Sogar das Gesetz, das sich mit dem Thema der Mediation befasst, ist auf konfrontativem Wege zustande gekommen. Es endete mit einem Kompromiss. Wäre wenigstens das Mediationsgesetz nicht ein schöner Anlass gewesen, wenigstens dieses Thema im Wege einer Mediation zu beschließen und auf einen echten Konsens hinzuarbeiten? Eine solche Option erscheint aber selbst den involvierten Verbänden zu riskant. Könnte sie doch dazu führen, dass Minderheiten und Außenseiter Einfluss bekommen und am Ende sogar angehört werden. Für die Mediation wäre es ganz sicher ein Gewinn gewesen. Für die Politik offenbar nicht und was ist es jetzt für die Demokratie, ein Meilenstein ?

Die Mediation wird als eine Chance der Demokratie gesehen. Das könnte sie auch sein.

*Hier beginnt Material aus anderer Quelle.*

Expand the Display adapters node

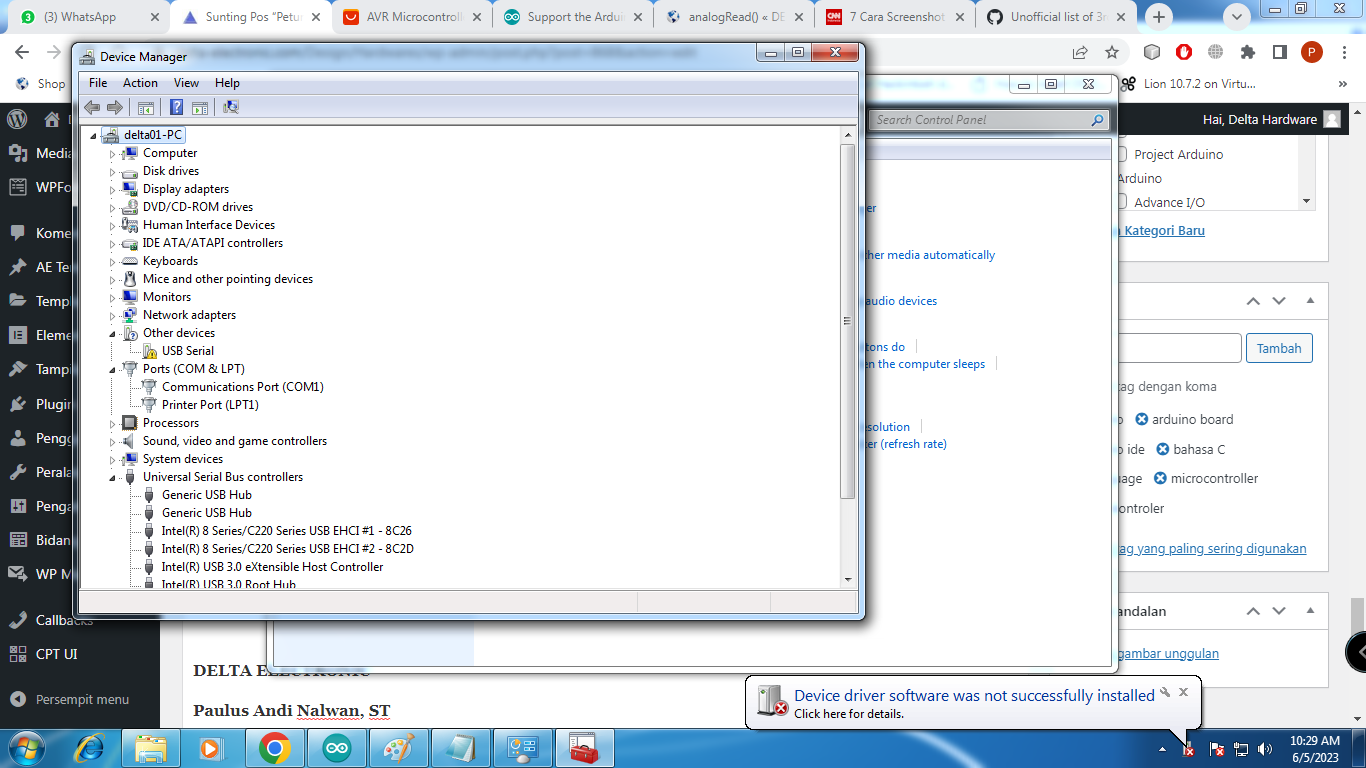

In vielen Auslandseinsätzen habe ich das wenigstens so behauptet. Ich habe mich aber eines Besseren belehren lassen. Heute meine ich, die Mediation (wenn sie denn ernst genommen wird) ist die größte Herausforderung der Demokratie. Sie kann ihr sogar feindlich sein, wenn sie den Weg in die Zivilgesellschaft beschreibt. Die Zivilgesellschaft bezeichnet im modernen Sprachgebrauch in der Soziologie und in der Politik eine Art von Gesellschaft, die nicht Auswuchs staatlichen Handelns ist, sondern sich dem Handeln und der Kooperation einzelner Menschen oder gesellschaftlicher Gruppen verdankt . Dieses Konstrukt liegt jedenfalls nahe, wenn wir von einem weiten Mediationsbegriff ausgehen und davon, dass die Mediation als ein Kulturgut vorgehalten wird. Wenn sie als Kunst, als Kompetenz und als Haltung verstanden wird und mehr ist als nur ein formales Vehikel zur Verwirklichung ökonomischer Interessen oder zur Nivellierung rechtlicher Streitigkeiten.

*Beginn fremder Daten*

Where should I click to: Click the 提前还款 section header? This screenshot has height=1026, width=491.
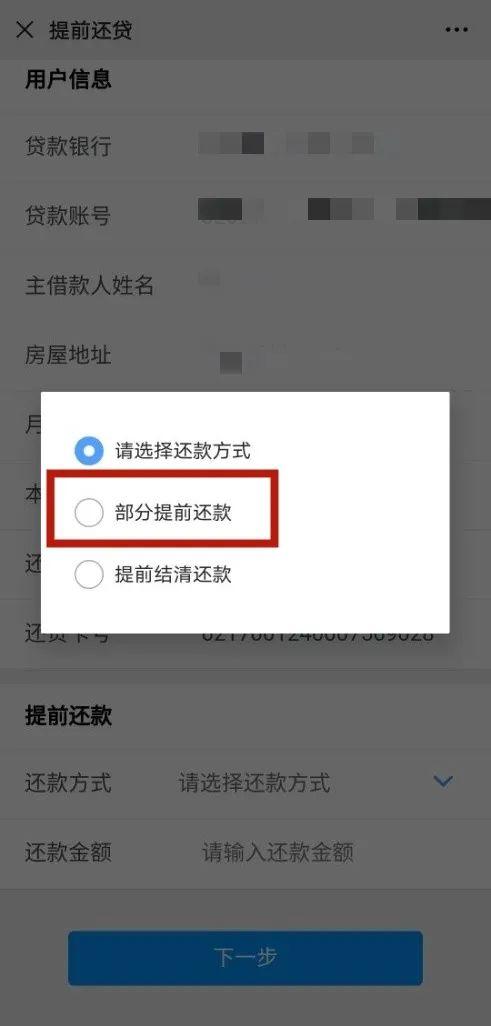coord(68,715)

Wenn die Kommunikation im Luhmann’schen Verständnis den Inbegriff eines sozialen Systems abbildet, dann mag die Mediation, als Kommunikation verstanden, einerseits nicht in die Demokratie, als System verstanden, hineinpassen. Andererseits kann sie, wenn sie sich durchsetzt, dazu beitragen, das System zu verändern. Ob die Mediation eine Chance oder eine Gefahr sein kann, hängt deshalb ganz wesentlich davon ab, ob und wie sich die Demokratie ihr Denken einverleibt, wie sie mit ihr umgeht oder soll ich sagen wie die Mediation mit der Demokratie umgeht? Im Moment jedenfalls ist sie nicht mehr als ein zahnloser Tiger, aber immerhin ein Tiger.